Along with aiming to measure general changes in the genetic structure of indigenous populations in the southern US, including admixture, Bolnick's team is also interested in understanding how specific historical events, such as epidemics, may have reshaped that genetic structure, allowing the researchers to potentially construct an evolutionary history of the groups in question. Although Bolnick declined to name participating tribes, citing confidentiality agreements, most indigenous groups experienced population declines following European contact. For example, a smallpox epidemic wiped out half of the Cherokee population in the 1730s. Using information collected from pre-contact samples and contemporary subjects, Bolnick could potentially identify genetic patterns in the surviving population that may have played a role in selection in response to those epidemics, as well as to identify the population bottlenecks that resulted, causing genetic drift and reduced diversity.

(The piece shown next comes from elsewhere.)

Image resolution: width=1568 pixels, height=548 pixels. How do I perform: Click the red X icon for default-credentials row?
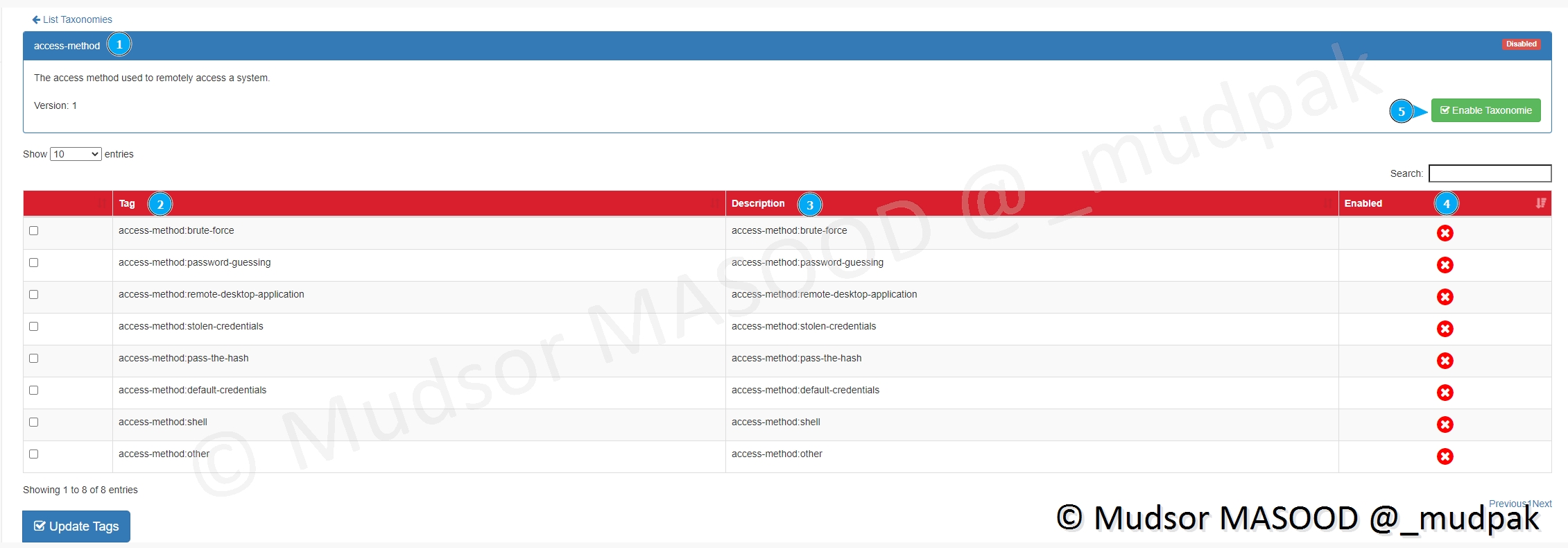(1445, 393)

In the grant abstract, Bolnick and her colleagues noted that existing datasets are insufficient for such analyses because few studies have examined genome-wide variation and relatively few pre-contact samples have been analyzed. It is their goal that the resulting array and sequencing data will be "unprecedented in combining genome-wide coverage with population samples spanning a wide temporal range," making it "possible to measure the effects of drift, selection, and admixture following European contact, and providing the first comprehensive test of the hypothesis that European contact reshaped the genetic structure of Native American populations."
While the current project is focused on Native groups in the southern US, she said that her group is working with those in other regions who are conducting similar studies, enabling the researchers to construct a broader map of Native American genomic diversity.
"There have been different colonial powers, the effects of epidemics have been different, and there are a lot of reasons we'd expect to see regional variation," said Bolnick.